Examples of restrictions:

  • Maximum key length:
    • Initial: 50 bytes
    • Relaxed: 255 bytes - length of page name - 35 (language code suffix and delimiters)
  • Key format:
    • Initial: Allowed characters in keys: [a-zA-Z0-9-_]
    • Relaxed: Disallowed characters: /, space, <, >, “, ‘
  • Translations cannot contain keys not present in the source language
  • Translations must be strings
  • Page must be valid JSON

Open question: all translations on one page, or translations on language subpages[edit]

All on one page:

  • Easier to do mass changes and changes across languages (depending on the editor we provide)
  • Pages can become huge with big history (not determined if this will be an issue)
  • Can add message and its documentation in one go
  • Increased JSON encoding/decoding costs (not determined if this will be an issue)

Subpages:

  • Can watch changes to one language only
  • Easier to prevent direct editing of translations (if wanted, probably not necessary)
  • Less edit conflicts

Open question: extend the format[edit]

The current banana format has some known drawbacks:

  • message documentation is separated from message content
  • no support for tags like optional, outdated

Latter could be implemented like Translate does it internally:

{
    "key": "!!FUZZY!!Outdated translation"
}

!!FUZZY!! is stripped on read, and the outdated status is kept separately

Or we could address both issues with an extended format like

{
    "en": {
        "key": {
            "value": "This is a message",
            "doc": "This is its documentation",
            "tags": [ "optional" ]
        },
        "another-key": "Short format is still supported for convenience"
    },
    "fi": {
        "key": {
            "value": "Outdated translation",
            "tags": [ "outdated" ]
        }
    }
}

Location of message bundles on the wiki[edit]
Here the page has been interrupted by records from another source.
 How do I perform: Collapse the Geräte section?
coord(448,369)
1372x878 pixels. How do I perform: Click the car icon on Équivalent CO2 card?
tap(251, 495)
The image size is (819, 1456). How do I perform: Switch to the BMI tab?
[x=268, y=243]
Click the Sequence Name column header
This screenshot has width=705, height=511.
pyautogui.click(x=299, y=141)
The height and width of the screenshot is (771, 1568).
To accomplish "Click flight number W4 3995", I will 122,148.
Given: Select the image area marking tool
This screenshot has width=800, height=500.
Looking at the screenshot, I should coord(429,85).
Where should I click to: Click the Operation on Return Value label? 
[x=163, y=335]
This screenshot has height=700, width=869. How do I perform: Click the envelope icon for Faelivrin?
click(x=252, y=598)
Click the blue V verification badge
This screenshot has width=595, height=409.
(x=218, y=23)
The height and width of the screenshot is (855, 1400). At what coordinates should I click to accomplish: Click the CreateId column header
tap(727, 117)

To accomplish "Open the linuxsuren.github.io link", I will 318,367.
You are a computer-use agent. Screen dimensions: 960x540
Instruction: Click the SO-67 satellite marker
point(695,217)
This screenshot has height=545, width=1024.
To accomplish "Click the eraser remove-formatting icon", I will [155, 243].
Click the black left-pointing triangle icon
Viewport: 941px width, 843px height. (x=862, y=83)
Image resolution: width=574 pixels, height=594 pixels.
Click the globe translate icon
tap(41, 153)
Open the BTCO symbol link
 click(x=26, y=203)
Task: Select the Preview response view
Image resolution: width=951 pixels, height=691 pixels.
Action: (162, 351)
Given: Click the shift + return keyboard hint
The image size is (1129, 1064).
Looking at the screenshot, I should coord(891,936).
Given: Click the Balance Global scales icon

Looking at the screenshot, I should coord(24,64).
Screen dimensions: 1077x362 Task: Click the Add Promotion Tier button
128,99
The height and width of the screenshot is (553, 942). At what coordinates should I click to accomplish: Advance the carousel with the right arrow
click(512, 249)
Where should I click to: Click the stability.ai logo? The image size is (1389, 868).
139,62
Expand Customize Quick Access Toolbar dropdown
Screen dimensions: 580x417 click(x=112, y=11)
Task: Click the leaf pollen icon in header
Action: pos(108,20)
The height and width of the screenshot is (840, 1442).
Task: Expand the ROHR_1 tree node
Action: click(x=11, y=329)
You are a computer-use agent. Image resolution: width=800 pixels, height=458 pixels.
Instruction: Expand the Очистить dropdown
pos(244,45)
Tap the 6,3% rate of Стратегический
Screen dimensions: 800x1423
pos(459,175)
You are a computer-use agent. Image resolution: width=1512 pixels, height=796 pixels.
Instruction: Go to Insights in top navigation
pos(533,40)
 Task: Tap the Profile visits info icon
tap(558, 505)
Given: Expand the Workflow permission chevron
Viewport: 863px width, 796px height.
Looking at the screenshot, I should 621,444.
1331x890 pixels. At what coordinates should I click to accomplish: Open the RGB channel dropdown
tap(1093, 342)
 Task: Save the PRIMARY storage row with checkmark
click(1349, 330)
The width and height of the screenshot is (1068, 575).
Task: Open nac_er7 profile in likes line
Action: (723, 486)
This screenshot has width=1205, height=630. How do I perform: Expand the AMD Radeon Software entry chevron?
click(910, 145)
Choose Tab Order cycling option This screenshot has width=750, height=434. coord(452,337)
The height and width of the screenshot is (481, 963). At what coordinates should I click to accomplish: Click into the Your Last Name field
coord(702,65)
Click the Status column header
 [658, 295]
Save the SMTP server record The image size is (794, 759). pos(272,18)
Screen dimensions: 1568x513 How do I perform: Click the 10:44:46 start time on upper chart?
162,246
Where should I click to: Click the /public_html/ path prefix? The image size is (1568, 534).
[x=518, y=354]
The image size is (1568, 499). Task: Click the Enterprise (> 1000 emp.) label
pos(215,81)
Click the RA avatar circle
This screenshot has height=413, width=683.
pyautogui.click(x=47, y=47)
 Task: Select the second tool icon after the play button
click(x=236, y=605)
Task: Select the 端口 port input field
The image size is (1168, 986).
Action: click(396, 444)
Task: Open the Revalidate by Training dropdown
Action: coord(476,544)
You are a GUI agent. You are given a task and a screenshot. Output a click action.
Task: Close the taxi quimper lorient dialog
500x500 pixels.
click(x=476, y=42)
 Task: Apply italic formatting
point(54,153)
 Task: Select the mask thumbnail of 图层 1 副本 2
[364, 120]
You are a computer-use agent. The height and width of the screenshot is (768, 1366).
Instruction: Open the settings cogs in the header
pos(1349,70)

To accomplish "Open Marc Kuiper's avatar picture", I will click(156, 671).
Content handler gives full freedom to place message bundles wherever it makes sense on the wiki. For module-specific messages, we propose a naming pattern such as Module:Name/translations.json for standardization and automatic setup. Equivalent thing for Gadgets is easy to do in the future. Shared message bundles can be placed for example in the Data namespace on Commons.

Workflow[edit]

All such pages are automatically available using Special:Translate. Unlike on translatable pages, there is no separate confirmation step restricted to translation admins. To combat vandalism, it is suggested that at least direct editing of message bundle pages is restricted to trusted users using mechanism already available.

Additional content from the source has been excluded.